David Normington, permanent secretary at the Department of Education and Skills, was being grilled by the House of Commons Public Accounts Committee after a damning National Audit Office report exposed incompetence and fraud in the scheme run by Capita which was stopped earlier this year.
He said when he took up the job in 2001 the government believed ILAs were ‘a success story’.
But, Normington continued, things got worse and it became ‘a bad story of inadequate monitoring and of not picking up the signals’.
He admitted to MPs: ‘This is a bad story. I am ashamed of it on behalf of my department. It is as bad a case as I can remember.

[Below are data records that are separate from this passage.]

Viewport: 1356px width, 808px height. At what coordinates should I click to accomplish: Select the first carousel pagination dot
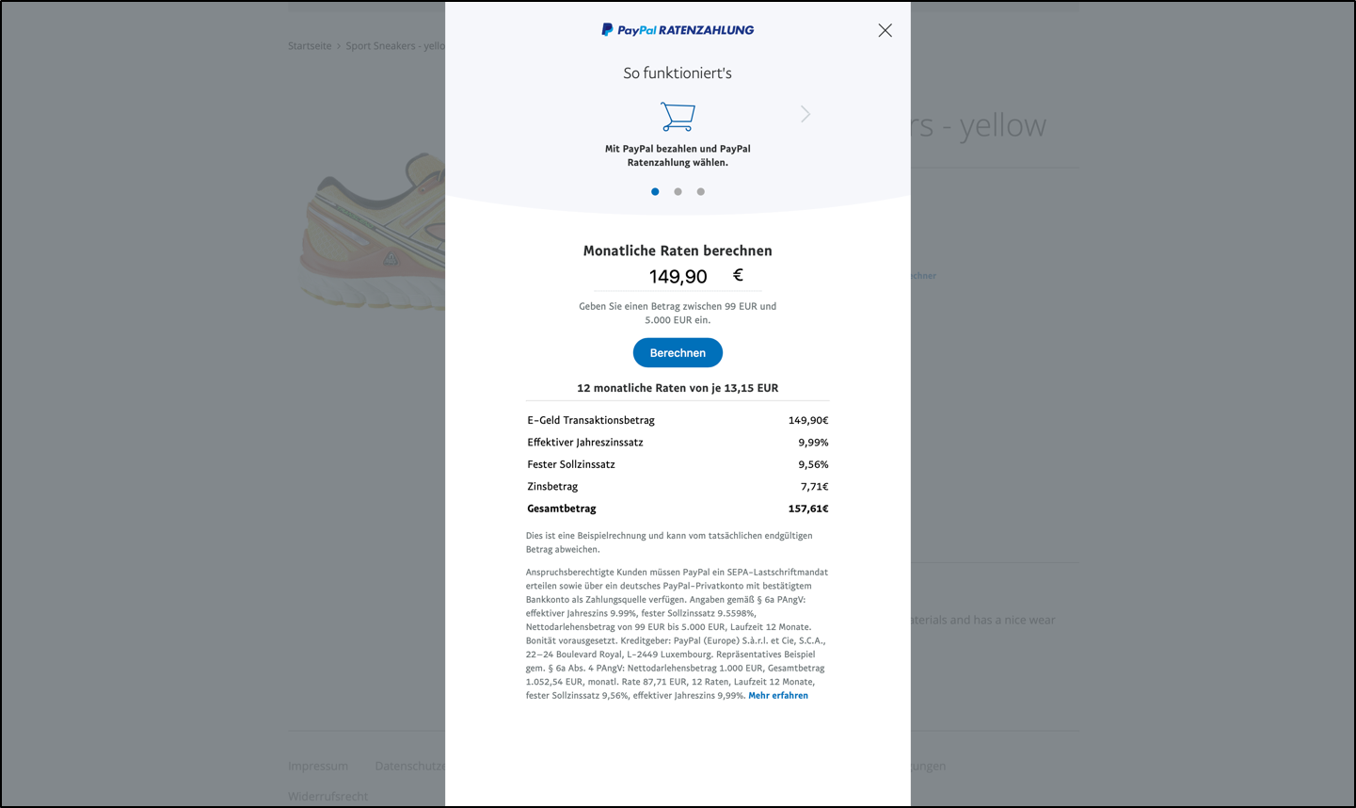point(655,191)
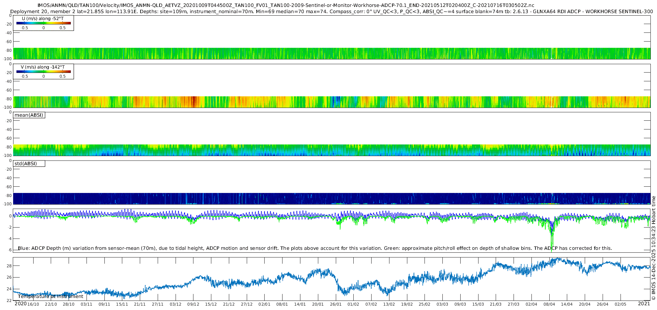
Task: Click the V velocity colorbar legend
Action: [x=43, y=71]
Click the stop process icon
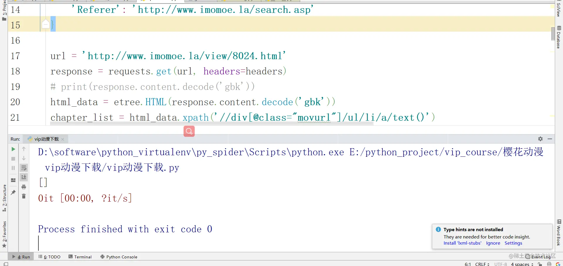Screen dimensions: 563x266 tap(13, 158)
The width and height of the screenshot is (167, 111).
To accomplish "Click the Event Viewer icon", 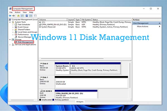I will pos(16,27).
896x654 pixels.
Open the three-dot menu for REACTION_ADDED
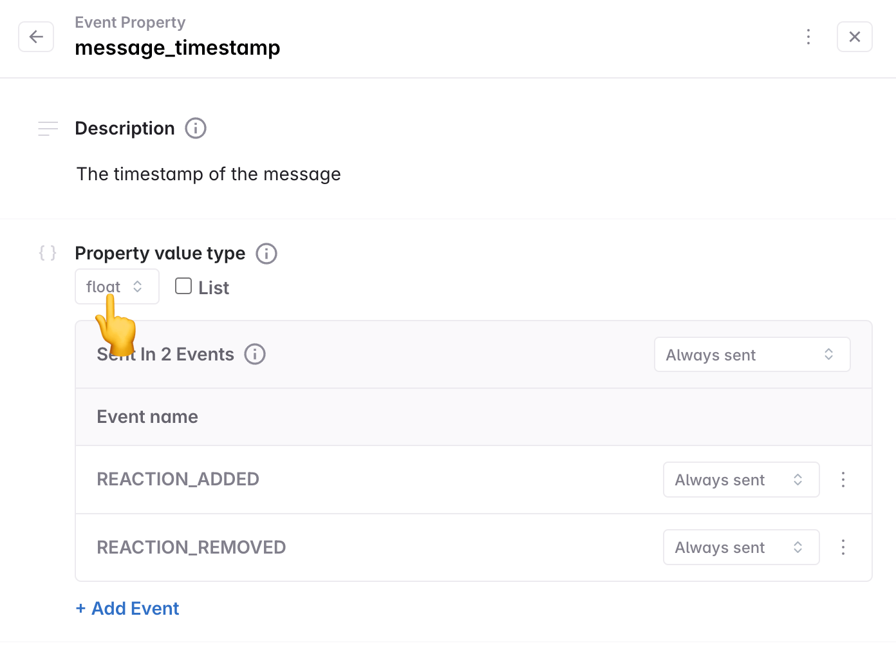tap(843, 480)
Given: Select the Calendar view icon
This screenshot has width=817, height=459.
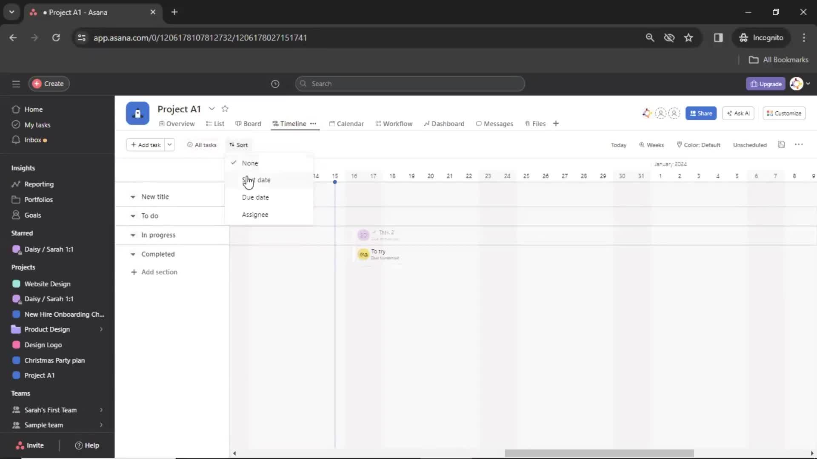Looking at the screenshot, I should [x=331, y=123].
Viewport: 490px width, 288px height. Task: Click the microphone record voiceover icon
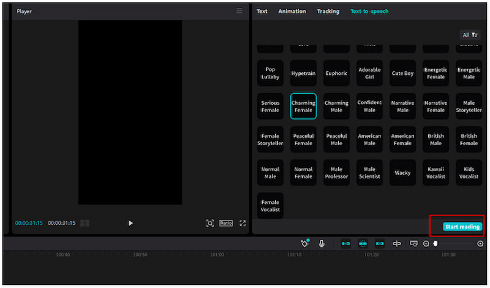(322, 243)
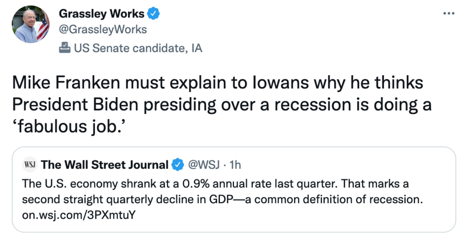Open the tweet's three-dot More options menu
The height and width of the screenshot is (242, 468).
(x=449, y=13)
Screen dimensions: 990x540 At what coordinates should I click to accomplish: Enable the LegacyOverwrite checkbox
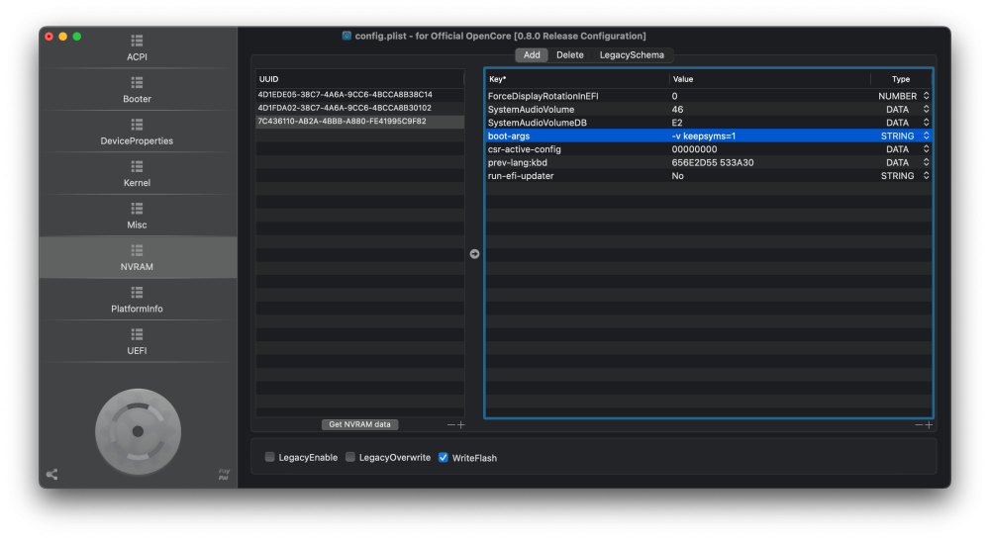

We have to put it right.’
Normington said the department had failed to respond to fraud warnings and that it had been under intense political pressure from ministers to deliver the scheme, which was a 1997 General Election commitment.
He agreed with the NAO that the £273m scheme had been inadequately planned and the £55m contract with Capita to administer it was ‘deeply flawed’ and lacked proper security measures.
The senior civil servant said the Whitehall investigation into the ILA affair, which he is supervising, could take another two years to complete so that the full scale of fraud could be estimated and said while none of his staff had resigned one had been moved elsewhere.
In response, Capita’s executive chairman Rod Aldridge rejected government claims it was largely to blame. He told MPs the company was excluded by Whitehall officials from management of the project and therefore had ‘no control over the decisions that were made’.
However Normington was adamant that Capita would receive ‘quite a bit less’ than the original £55m agreed.
He said his department and the firm were in talks on the termination of the contract and reaching a settlement.
Normington told MPs: ‘We are having a discussion about the termination of the contract. We have not paid anything to Capita since last April.’
When pressed on how much the department expected to pay out on the contract, Normington said he hoped it would be ‘quite a bit less’ than the £55m agreed: ‘This is a settlement we will have to reach with them. I hope we won’t pay the full amount of the contract.’